Top of Record excerpts
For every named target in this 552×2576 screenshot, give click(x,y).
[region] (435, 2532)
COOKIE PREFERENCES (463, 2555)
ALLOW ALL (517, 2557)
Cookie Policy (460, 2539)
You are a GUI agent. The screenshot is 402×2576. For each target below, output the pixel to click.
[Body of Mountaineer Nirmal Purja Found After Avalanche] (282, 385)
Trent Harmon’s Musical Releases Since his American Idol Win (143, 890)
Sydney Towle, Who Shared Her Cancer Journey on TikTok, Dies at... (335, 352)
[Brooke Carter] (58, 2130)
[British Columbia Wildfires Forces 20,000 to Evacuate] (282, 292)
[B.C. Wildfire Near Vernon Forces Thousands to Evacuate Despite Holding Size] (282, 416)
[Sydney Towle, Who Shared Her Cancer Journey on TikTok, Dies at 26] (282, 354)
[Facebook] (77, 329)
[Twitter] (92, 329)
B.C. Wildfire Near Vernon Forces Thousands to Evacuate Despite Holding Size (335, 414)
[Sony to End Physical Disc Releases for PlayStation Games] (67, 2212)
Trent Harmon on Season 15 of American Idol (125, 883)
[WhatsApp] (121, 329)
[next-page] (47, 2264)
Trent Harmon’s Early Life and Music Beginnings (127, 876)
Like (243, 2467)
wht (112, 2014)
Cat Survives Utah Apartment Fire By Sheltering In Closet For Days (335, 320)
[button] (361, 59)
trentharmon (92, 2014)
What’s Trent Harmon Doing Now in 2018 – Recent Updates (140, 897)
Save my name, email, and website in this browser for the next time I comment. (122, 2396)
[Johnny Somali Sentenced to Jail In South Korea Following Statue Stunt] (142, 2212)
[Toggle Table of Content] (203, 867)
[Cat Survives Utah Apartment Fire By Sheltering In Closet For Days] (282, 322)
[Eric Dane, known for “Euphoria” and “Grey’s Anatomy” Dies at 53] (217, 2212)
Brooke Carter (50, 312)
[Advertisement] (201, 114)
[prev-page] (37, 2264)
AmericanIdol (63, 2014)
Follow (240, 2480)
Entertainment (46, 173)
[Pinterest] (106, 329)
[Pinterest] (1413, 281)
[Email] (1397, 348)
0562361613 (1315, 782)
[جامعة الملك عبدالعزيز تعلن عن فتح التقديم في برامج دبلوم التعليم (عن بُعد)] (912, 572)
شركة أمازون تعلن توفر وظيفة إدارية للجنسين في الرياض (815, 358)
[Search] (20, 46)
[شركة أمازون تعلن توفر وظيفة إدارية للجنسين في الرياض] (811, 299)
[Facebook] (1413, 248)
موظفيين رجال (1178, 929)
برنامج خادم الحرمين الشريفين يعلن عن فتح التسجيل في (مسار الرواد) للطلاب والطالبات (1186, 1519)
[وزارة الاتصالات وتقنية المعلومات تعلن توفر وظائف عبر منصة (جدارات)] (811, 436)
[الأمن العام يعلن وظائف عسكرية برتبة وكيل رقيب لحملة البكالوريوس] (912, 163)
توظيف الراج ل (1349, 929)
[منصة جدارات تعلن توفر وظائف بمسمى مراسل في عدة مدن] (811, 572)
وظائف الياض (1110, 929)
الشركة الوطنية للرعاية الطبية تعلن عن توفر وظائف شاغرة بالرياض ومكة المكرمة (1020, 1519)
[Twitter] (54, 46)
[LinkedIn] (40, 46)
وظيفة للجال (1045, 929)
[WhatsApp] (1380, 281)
Bottom of Record excerpts
● **Work required**: Whenever "next" occurs in a line above, copy that line.

● **Result of this task**:
[next-page] (47, 2264)
Save my name, email, and website in this browser for the next time I comment. (122, 2396)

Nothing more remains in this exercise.